— Предпочитаю предоставить все Природе.
— И правильно, — соглашается миссис Фокс и закрывает глаза, чтобы справиться с приступом головокружения. — Кто знает? Возможно, сегодня вы будете спать, как дитя.
Генри кивает, ладони его зажаты между колен:
— Дай-то Бог.
Так они сидят некоторое время. Незримая вода журчит под ними; потом еще одна пара побывавших в церкви людей проходит мимо, едва приметными жестами поприветствовав их.
— Вы знаете, Генри, — произносит миссис Фокс, когда эти двое исчезают вдали, — сестры по «Обществу спасения» настаивают… чтобы во время Сезона я работала поменьше… восстановила силы… повеселилась на предстоящих празднествах…
Она, сощурясь, глядит на восток, словно надеется различить там проблеск жалких трущоб Лондона.
— Но ведь, покинув улицы, я ничего не достигну… А там, что ни день, еще одна женщина переходит черту, за которой уже нет надежды на достойную жизнь — только на пристойную смерть.
Миссис Фокс поворачивается к своему другу, но тот сидит, понурясь.

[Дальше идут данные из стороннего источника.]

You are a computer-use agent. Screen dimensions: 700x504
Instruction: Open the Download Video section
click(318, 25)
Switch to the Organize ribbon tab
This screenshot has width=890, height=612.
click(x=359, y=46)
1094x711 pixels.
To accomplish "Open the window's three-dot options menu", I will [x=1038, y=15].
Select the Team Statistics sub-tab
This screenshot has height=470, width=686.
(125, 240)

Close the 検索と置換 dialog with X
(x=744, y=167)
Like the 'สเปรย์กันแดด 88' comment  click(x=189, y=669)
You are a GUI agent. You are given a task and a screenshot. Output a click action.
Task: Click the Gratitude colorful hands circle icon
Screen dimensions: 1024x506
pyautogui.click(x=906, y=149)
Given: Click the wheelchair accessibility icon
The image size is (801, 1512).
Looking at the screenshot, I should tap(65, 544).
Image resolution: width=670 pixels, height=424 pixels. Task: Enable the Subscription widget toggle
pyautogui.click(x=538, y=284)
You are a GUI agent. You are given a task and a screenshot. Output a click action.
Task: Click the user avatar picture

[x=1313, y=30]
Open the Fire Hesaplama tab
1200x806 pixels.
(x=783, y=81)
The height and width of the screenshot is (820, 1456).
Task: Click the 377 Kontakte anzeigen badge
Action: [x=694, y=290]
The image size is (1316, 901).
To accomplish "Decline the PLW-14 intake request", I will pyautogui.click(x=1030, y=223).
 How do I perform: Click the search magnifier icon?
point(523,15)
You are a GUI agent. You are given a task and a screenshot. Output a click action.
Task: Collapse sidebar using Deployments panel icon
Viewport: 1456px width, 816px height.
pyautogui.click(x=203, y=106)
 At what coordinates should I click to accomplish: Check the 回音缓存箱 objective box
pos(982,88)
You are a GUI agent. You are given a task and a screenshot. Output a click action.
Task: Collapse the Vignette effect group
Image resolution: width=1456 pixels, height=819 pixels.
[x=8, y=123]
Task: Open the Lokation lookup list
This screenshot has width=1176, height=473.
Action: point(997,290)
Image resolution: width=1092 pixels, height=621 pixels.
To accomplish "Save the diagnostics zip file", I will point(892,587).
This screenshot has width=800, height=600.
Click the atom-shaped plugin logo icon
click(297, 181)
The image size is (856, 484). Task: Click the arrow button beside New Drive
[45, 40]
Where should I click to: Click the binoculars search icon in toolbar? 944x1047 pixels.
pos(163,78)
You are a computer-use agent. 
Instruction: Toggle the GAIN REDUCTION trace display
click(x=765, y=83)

Генри вглядывается в полные света и тени картины, которые рисует его воображение. Безымянная женщина, без вреда для себя пережившая тысячи плотских актов, наконец «переходит черту», упомянутую миссис Фокс, — совершает роковое соитие, при котором в нее заползает червь Смерти. С этой минуты она обречена. Тело ее обрастает волосом, она вырождается из человека в животное. На смертном одре она, все еще нераскаявшаяся, лежит чудовищно мохнатой, волосы дыбятся не только на ее половых органах, но и в подмышках, на руках, ногах и груди. Генри представляется что-то вроде пышнотелой обезьяны, бредящей в исступленной агонии на грязном матрасе, и пораженные ужасом хирурги стоят вокруг, подняв над нею зажатые в трясущихся руках фонари. Те «дикие женщины», которых привозили сюда с острова Борнео, — они, вероятно, и были не чем иным, как умирающими жертвами половой распущенности! В конце концов, разве эти островные народы не приобрели печальной известности своими…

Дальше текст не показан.